• _What you will do_:
Reproduce the data below verbatim, from the line with "Go to the Events section" up to and including the line with "Action: (x=206, y=22)". Leave out all other lines.

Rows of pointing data
-----
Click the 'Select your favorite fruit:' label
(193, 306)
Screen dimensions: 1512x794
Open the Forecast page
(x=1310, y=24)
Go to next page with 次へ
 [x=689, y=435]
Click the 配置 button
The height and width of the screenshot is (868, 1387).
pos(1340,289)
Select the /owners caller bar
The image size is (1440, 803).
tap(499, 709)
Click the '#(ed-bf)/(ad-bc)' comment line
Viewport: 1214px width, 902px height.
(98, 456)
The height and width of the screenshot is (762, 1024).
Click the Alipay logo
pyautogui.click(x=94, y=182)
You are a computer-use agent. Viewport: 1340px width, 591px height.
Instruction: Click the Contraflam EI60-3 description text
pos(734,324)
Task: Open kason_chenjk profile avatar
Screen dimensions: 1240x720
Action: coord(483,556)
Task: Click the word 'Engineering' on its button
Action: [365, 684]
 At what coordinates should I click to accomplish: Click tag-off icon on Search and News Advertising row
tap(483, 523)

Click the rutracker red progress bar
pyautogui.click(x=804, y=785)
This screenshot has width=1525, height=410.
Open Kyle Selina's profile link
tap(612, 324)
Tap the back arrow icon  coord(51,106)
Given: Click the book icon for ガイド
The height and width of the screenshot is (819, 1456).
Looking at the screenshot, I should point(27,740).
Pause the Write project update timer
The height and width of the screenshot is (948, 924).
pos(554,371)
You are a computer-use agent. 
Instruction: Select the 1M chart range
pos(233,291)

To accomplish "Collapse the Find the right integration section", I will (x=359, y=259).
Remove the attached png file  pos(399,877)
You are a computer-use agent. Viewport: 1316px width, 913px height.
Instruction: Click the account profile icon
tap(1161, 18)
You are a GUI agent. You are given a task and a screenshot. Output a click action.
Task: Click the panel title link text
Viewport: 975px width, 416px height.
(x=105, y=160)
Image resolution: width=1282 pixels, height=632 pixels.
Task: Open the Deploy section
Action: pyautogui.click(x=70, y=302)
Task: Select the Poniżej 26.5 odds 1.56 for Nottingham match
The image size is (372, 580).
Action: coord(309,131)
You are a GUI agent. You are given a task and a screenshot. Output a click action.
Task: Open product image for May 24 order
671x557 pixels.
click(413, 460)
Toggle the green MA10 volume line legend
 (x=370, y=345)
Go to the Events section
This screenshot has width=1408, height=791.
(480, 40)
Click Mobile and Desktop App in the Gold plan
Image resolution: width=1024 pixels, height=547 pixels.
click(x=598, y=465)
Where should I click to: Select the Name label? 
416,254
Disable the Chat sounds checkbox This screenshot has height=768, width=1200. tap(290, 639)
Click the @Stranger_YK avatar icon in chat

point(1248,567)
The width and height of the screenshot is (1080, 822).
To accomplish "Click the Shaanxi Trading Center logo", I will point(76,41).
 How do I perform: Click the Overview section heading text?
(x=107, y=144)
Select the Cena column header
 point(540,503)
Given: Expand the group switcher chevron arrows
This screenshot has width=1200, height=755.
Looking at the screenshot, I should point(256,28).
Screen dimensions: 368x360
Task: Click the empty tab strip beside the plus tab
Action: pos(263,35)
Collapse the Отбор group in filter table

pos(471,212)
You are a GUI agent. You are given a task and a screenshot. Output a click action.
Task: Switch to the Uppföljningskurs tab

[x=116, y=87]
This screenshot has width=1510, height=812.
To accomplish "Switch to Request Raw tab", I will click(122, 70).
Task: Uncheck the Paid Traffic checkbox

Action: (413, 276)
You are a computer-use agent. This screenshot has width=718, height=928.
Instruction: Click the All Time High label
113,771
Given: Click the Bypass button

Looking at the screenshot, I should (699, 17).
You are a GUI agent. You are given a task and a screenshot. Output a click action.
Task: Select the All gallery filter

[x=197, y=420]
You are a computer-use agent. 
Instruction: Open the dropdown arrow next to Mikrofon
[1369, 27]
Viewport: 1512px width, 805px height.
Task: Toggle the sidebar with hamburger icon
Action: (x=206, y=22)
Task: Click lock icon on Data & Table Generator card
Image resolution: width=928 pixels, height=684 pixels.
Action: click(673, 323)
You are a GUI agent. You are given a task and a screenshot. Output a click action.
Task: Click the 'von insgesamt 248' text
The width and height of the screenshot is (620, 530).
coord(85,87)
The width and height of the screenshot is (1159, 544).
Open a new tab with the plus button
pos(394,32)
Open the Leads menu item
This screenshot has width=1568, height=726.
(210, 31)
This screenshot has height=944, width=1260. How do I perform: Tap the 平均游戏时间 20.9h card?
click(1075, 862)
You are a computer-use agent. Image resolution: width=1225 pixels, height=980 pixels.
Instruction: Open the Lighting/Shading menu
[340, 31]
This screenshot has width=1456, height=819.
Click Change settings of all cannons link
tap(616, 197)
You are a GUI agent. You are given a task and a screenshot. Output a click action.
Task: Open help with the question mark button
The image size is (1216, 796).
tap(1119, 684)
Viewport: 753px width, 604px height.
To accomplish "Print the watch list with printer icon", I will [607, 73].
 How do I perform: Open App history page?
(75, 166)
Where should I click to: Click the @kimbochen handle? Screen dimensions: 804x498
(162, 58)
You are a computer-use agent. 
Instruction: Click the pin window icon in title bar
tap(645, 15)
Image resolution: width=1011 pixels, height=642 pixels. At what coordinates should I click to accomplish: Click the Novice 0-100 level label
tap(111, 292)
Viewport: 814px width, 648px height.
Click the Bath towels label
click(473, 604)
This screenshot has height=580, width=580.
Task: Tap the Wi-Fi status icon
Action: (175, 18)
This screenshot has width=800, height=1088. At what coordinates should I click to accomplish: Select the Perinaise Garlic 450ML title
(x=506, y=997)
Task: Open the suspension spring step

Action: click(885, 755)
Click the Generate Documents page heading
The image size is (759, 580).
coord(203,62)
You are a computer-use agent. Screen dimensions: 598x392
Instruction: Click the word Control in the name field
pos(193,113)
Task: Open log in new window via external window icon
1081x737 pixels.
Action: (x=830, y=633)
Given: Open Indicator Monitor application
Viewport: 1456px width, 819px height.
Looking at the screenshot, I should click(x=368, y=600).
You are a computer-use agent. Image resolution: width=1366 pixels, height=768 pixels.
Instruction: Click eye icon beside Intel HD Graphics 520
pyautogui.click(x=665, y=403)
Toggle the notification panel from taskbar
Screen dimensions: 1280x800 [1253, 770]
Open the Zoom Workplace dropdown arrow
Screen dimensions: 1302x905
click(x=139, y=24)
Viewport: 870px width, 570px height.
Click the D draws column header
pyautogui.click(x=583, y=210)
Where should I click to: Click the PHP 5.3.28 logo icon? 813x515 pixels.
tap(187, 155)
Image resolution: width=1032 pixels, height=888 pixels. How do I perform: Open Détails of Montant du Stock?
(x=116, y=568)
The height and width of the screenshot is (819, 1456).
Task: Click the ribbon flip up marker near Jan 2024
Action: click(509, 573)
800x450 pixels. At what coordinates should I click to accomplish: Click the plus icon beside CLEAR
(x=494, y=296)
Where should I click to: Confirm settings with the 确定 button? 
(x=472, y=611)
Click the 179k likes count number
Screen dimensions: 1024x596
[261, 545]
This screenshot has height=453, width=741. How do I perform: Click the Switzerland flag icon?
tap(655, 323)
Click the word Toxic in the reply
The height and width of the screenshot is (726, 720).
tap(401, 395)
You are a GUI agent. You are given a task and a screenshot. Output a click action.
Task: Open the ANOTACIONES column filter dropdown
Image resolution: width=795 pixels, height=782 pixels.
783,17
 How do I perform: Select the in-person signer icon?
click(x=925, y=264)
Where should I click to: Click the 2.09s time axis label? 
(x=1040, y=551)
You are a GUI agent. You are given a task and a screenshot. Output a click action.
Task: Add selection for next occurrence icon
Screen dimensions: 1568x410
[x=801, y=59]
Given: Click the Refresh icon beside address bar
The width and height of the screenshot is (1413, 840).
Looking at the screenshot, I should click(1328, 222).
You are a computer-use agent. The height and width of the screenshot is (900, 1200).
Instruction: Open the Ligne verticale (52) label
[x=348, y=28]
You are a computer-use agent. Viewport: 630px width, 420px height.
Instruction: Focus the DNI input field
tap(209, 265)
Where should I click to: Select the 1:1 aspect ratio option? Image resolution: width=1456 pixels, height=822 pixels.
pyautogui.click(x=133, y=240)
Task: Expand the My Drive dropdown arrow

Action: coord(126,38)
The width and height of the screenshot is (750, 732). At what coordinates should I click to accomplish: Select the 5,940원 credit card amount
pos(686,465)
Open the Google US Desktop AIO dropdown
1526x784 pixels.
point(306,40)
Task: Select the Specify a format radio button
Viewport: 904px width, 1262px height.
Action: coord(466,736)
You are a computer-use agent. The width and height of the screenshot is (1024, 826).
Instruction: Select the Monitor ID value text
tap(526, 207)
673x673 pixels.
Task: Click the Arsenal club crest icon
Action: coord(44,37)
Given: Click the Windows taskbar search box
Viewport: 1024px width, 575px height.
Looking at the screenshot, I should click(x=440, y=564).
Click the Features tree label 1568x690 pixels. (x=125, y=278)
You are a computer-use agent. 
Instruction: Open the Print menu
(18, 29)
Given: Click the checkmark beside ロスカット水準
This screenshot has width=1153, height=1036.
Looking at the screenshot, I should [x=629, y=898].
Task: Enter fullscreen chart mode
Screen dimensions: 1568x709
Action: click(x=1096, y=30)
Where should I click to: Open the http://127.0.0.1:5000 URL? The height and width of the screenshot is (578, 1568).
-----
• _Result_:
Go to the Events section
This screenshot has width=1408, height=791.
(480, 40)
Click Mobile and Desktop App in the Gold plan
Image resolution: width=1024 pixels, height=547 pixels.
click(x=598, y=465)
Where should I click to: Select the Name label? 
416,254
Disable the Chat sounds checkbox This screenshot has height=768, width=1200. tap(290, 639)
Click the @Stranger_YK avatar icon in chat

point(1248,567)
The width and height of the screenshot is (1080, 822).
To accomplish "Click the Shaanxi Trading Center logo", I will point(76,41).
 How do I perform: Click the Overview section heading text?
(x=107, y=144)
Select the Cena column header
 point(540,503)
Given: Expand the group switcher chevron arrows
This screenshot has width=1200, height=755.
Looking at the screenshot, I should point(256,28).
Screen dimensions: 368x360
Task: Click the empty tab strip beside the plus tab
Action: pos(263,35)
Collapse the Отбор group in filter table

pos(471,212)
You are a GUI agent. You are given a task and a screenshot. Output a click action.
Task: Switch to the Uppföljningskurs tab

[x=116, y=87]
This screenshot has width=1510, height=812.
To accomplish "Switch to Request Raw tab", I will click(122, 70).
Task: Uncheck the Paid Traffic checkbox

Action: (413, 276)
You are a computer-use agent. This screenshot has width=718, height=928.
Instruction: Click the All Time High label
113,771
Given: Click the Bypass button

Looking at the screenshot, I should (699, 17).
You are a GUI agent. You are given a task and a screenshot. Output a click action.
Task: Select the All gallery filter

[x=197, y=420]
You are a computer-use agent. 
Instruction: Open the dropdown arrow next to Mikrofon
[1369, 27]
Viewport: 1512px width, 805px height.
Task: Toggle the sidebar with hamburger icon
Action: (x=206, y=22)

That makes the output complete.